**** The input ****
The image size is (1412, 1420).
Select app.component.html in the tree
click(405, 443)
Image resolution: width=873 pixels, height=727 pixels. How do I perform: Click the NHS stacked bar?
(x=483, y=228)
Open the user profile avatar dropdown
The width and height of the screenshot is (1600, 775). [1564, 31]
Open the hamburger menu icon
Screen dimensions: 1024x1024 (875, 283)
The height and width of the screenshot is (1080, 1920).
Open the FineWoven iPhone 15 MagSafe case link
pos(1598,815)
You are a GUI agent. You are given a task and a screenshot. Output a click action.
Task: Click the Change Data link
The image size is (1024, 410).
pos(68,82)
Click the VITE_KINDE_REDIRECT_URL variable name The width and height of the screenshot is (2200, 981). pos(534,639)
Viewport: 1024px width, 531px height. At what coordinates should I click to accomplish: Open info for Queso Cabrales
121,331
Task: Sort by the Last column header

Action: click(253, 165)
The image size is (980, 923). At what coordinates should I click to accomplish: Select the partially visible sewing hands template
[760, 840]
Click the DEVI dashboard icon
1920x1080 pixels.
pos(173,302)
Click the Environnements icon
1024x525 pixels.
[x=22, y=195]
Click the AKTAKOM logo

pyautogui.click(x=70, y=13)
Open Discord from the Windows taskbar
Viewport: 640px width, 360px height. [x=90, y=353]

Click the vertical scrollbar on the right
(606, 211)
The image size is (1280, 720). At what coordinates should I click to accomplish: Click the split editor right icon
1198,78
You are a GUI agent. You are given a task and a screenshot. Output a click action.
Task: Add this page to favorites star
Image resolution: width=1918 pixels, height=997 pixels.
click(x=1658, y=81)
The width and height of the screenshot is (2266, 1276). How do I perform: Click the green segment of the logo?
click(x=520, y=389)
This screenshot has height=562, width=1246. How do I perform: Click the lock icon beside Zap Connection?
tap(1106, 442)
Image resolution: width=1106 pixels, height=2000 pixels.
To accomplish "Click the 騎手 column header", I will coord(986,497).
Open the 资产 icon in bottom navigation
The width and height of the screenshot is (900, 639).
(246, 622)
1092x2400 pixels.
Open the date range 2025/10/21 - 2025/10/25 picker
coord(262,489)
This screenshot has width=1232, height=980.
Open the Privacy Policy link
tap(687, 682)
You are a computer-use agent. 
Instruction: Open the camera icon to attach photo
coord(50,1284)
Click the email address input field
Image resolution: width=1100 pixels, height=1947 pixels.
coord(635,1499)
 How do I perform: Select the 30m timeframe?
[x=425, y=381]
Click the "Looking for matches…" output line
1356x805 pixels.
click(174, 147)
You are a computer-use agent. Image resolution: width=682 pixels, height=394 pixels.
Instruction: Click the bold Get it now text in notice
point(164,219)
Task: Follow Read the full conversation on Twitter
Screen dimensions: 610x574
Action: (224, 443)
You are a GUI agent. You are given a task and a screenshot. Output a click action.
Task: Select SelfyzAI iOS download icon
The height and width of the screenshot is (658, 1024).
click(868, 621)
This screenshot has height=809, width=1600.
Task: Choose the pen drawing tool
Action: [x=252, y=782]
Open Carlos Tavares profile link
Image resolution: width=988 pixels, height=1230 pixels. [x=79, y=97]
****
Task to carry out
An exact, complete copy of the records is the expected answer.

Output for this exercise
The image size is (1412, 1420).
Select app.component.html in the tree
click(405, 443)
Image resolution: width=873 pixels, height=727 pixels. How do I perform: Click the NHS stacked bar?
(x=483, y=228)
Open the user profile avatar dropdown
The width and height of the screenshot is (1600, 775). [1564, 31]
Open the hamburger menu icon
Screen dimensions: 1024x1024 (875, 283)
The height and width of the screenshot is (1080, 1920).
Open the FineWoven iPhone 15 MagSafe case link
pos(1598,815)
You are a GUI agent. You are given a task and a screenshot. Output a click action.
Task: Click the Change Data link
The image size is (1024, 410).
pos(68,82)
Click the VITE_KINDE_REDIRECT_URL variable name The width and height of the screenshot is (2200, 981). pos(534,639)
Viewport: 1024px width, 531px height. At what coordinates should I click to accomplish: Open info for Queso Cabrales
121,331
Task: Sort by the Last column header

Action: click(253, 165)
The image size is (980, 923). At what coordinates should I click to accomplish: Select the partially visible sewing hands template
[760, 840]
Click the DEVI dashboard icon
1920x1080 pixels.
pos(173,302)
Click the Environnements icon
1024x525 pixels.
[x=22, y=195]
Click the AKTAKOM logo

pyautogui.click(x=70, y=13)
Open Discord from the Windows taskbar
Viewport: 640px width, 360px height. [x=90, y=353]

Click the vertical scrollbar on the right
(606, 211)
The image size is (1280, 720). At what coordinates should I click to accomplish: Click the split editor right icon
1198,78
You are a GUI agent. You are given a task and a screenshot. Output a click action.
Task: Add this page to favorites star
Image resolution: width=1918 pixels, height=997 pixels.
click(x=1658, y=81)
The width and height of the screenshot is (2266, 1276). How do I perform: Click the green segment of the logo?
click(x=520, y=389)
This screenshot has height=562, width=1246. How do I perform: Click the lock icon beside Zap Connection?
tap(1106, 442)
Image resolution: width=1106 pixels, height=2000 pixels.
To accomplish "Click the 騎手 column header", I will coord(986,497).
Open the 资产 icon in bottom navigation
The width and height of the screenshot is (900, 639).
(246, 622)
1092x2400 pixels.
Open the date range 2025/10/21 - 2025/10/25 picker
coord(262,489)
This screenshot has width=1232, height=980.
Open the Privacy Policy link
tap(687, 682)
You are a computer-use agent. 
Instruction: Open the camera icon to attach photo
coord(50,1284)
Click the email address input field
Image resolution: width=1100 pixels, height=1947 pixels.
coord(635,1499)
 How do I perform: Select the 30m timeframe?
[x=425, y=381]
Click the "Looking for matches…" output line
1356x805 pixels.
click(174, 147)
You are a computer-use agent. Image resolution: width=682 pixels, height=394 pixels.
Instruction: Click the bold Get it now text in notice
point(164,219)
Task: Follow Read the full conversation on Twitter
Screen dimensions: 610x574
Action: (224, 443)
You are a GUI agent. You are given a task and a screenshot. Output a click action.
Task: Select SelfyzAI iOS download icon
The height and width of the screenshot is (658, 1024).
click(868, 621)
This screenshot has height=809, width=1600.
Task: Choose the pen drawing tool
Action: [x=252, y=782]
Open Carlos Tavares profile link
Image resolution: width=988 pixels, height=1230 pixels. [x=79, y=97]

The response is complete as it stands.